*** Opening of Record extracts ***
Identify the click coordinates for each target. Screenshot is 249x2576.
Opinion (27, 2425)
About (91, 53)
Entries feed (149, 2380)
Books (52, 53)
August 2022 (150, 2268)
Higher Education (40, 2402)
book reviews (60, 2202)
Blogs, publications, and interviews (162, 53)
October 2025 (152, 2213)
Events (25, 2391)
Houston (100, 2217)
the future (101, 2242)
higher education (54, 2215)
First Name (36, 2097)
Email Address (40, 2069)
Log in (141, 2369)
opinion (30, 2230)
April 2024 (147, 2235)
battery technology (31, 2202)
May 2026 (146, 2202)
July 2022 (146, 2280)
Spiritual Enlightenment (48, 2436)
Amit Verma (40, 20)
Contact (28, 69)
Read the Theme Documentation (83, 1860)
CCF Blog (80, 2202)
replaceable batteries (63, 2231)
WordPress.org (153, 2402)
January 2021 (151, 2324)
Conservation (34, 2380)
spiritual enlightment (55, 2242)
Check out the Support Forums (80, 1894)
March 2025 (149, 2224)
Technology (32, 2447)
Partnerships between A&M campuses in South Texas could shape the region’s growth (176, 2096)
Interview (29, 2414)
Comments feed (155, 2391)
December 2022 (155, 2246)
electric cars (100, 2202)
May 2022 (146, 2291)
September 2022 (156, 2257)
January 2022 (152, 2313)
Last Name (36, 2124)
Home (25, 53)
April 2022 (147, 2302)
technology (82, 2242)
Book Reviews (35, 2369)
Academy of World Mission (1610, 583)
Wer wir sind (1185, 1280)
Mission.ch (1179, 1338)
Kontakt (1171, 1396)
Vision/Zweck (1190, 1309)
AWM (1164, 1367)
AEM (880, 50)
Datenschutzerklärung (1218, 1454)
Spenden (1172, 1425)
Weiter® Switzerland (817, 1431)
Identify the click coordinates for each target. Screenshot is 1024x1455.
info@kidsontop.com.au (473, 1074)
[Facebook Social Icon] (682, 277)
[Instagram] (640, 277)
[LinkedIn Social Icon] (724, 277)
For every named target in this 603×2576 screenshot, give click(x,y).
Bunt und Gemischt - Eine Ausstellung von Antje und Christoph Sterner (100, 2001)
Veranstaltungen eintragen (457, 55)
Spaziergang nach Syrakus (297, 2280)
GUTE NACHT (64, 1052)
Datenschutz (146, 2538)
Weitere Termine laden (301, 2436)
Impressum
*** Close of Record extracts ***
Please transcribe the material line by line, exactly, from its opening line through the line that contains "higher education (54, 2215)".

Identify the click coordinates for each target. Screenshot is 249x2576.
Opinion (27, 2425)
About (91, 53)
Entries feed (149, 2380)
Books (52, 53)
August 2022 (150, 2268)
Higher Education (40, 2402)
book reviews (60, 2202)
Blogs, publications, and interviews (162, 53)
October 2025 (152, 2213)
Events (25, 2391)
Houston (100, 2217)
the future (101, 2242)
higher education (54, 2215)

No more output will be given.